A translation may be reviewed by another translator with the same language combination, particularly on specialised subject matters. This can be regarded as editing, as it involves checking and, if required, changing the content of the translation itself to maintain accuracy or improve the overall quality of it. Again, this should be done before the final proofreading.

Treat a translation like any other text and you will know if and when it requires editing (reviewing) or proofreading.

It pays to know what you need

To illustrate all of the above in practice, I will conclude with an example that involves all three services: translating, editing and proofreading.

With the rise of machine translations, both translators and proofreaders (indeed sometimes confused in the process) often get asked to “proofread” a text which, on closer inspection, turns out to be a machine translation. The idea to run a free machine translation and ask someone to proofread it in order to use the text as a translation seems to become increasingly popular, but it usually backfires as it can lead to time-consuming and costly consequences.
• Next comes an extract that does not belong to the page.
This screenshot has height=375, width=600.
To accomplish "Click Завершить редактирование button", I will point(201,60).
As we have established earlier, in order to proofread you need a finished text. Depending on the subject and length of the text, this may not be the case with machine translations. More often than not the result of a machine translation is an incoherent and hardly comprehensible text that is difficult to read. What is required here is in fact either a substantial editing service to turn it into a readable and attractive text or a completely new and adequate translation of the original text – the latter often being the more efficient and less expensive alternative. Only then can we think about proofreading the text.

In the end, if you are unsure about the right service for your text, speak to a proofreader or copy-editor – or indeed a translator if you need it in a different language – and ask them for guidance. It is better to establish the true requirements to start with than to end up having to pay for extra services or to rectify a job that wasn’t necessary in the first place. It is quicker too.

The gist of it

Would you buy a product or service from someone you don’t know if you only roughly understand what is being offered?
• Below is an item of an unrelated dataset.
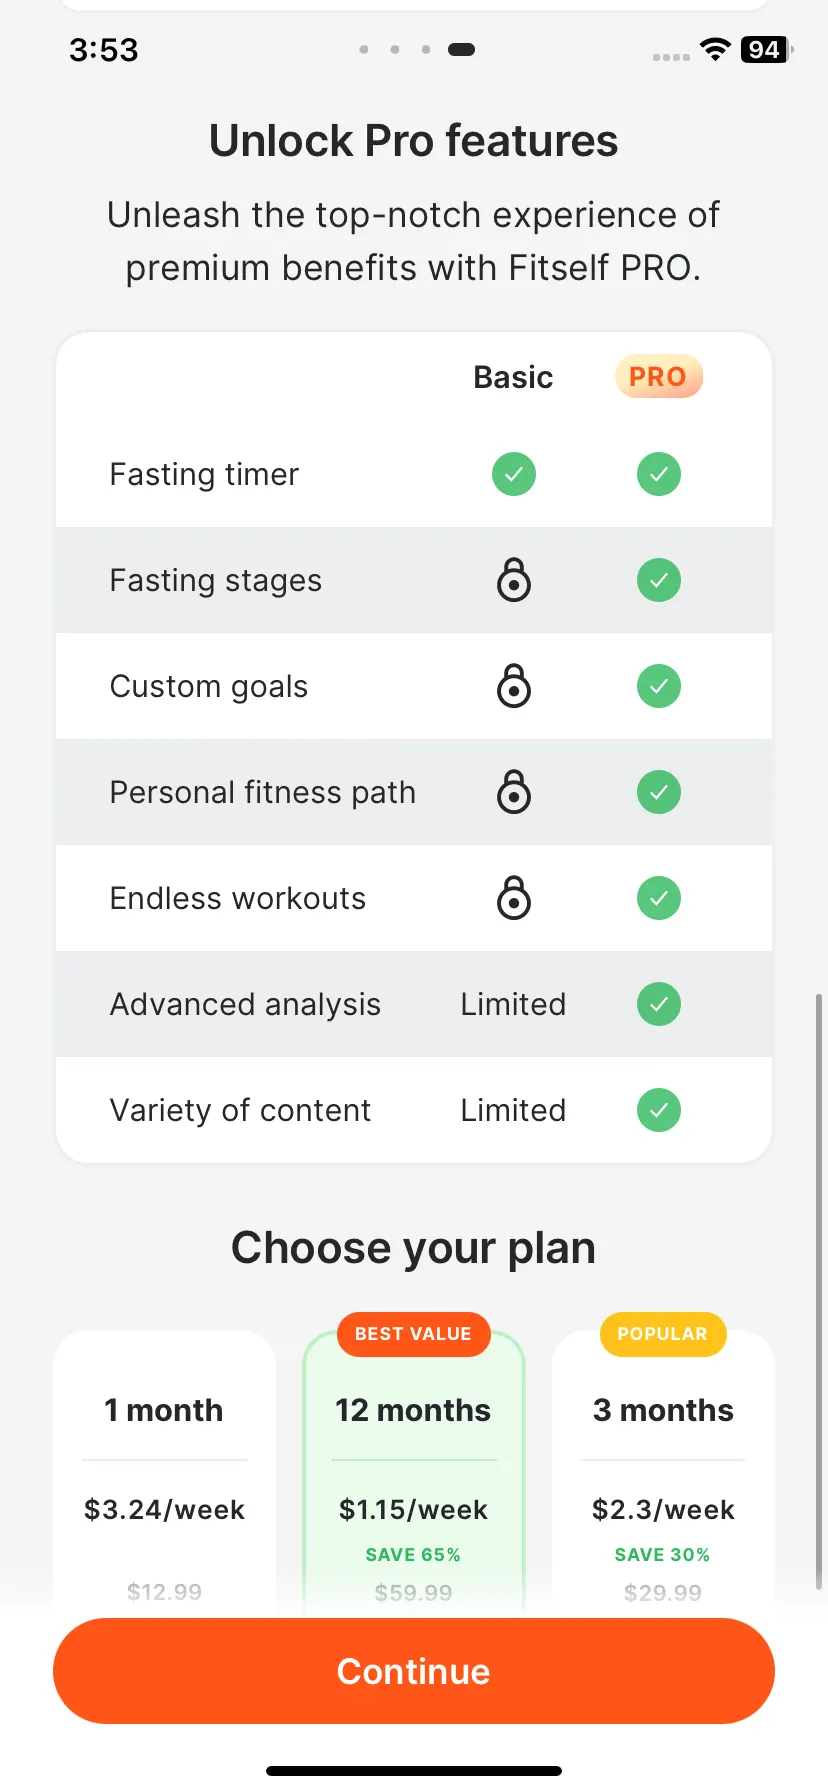Viewport: 828px width, 1792px height.
Task: Click the vertical scrollbar on right edge
Action: coord(819,1290)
The answer might be yes if you are on holiday in a foreign country, presented with a variety of desserts you have never heard of in a language you don’t speak fluently. You probably take the risk and try something new. After all, it is not going to cost much and you could get something delicious.
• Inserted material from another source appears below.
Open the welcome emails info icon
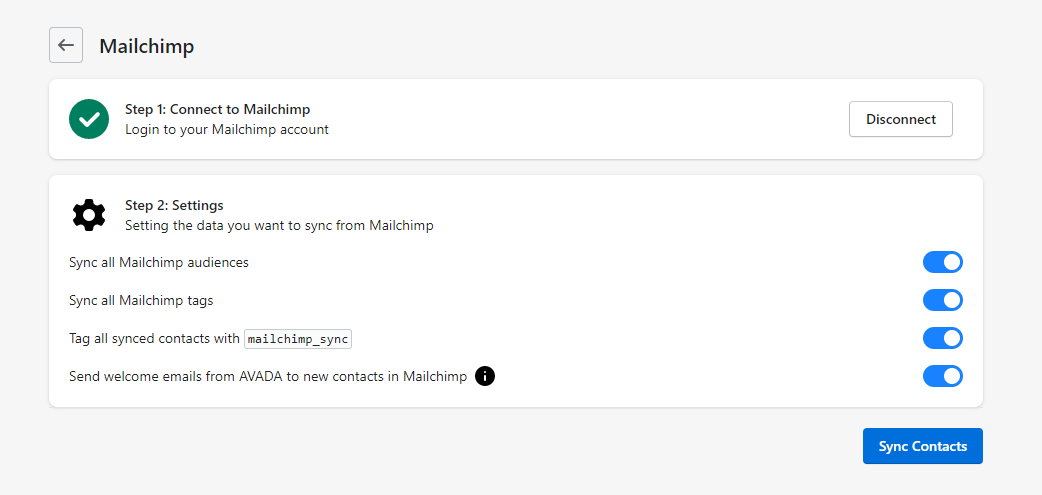 (485, 377)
The answer is more likely to be no if what’s on offer is more complex or a serious investment, such as a piece of equipment or a valuable service. In this case we usually like to understand – rather than just get the gist of – what it is before we purchase it.

It is astonishing how often you find companies offering great services or products on their website with a machine translation for people who speak a different language. They clearly intend to look after clients in other language markets. However, would you be attracted to a text which is incoherent and gibberish?

A poor translation can easily put readers off your website altogether. It might even be safer to have no translation instead and rely on the assumption that people understand your language well enough to make a purchase decision. As good as they are for translating single words, machine translations are no match for the human brain when it comes to context and sense.

If you really want to attract customers and get a foothold in a different language market, do it properly and get a translation that works for you, done by a professional translator who knows how to convey your message in the target language and culture. This way you help potential customers understand who you are and what you can do for them. They will thank you for it.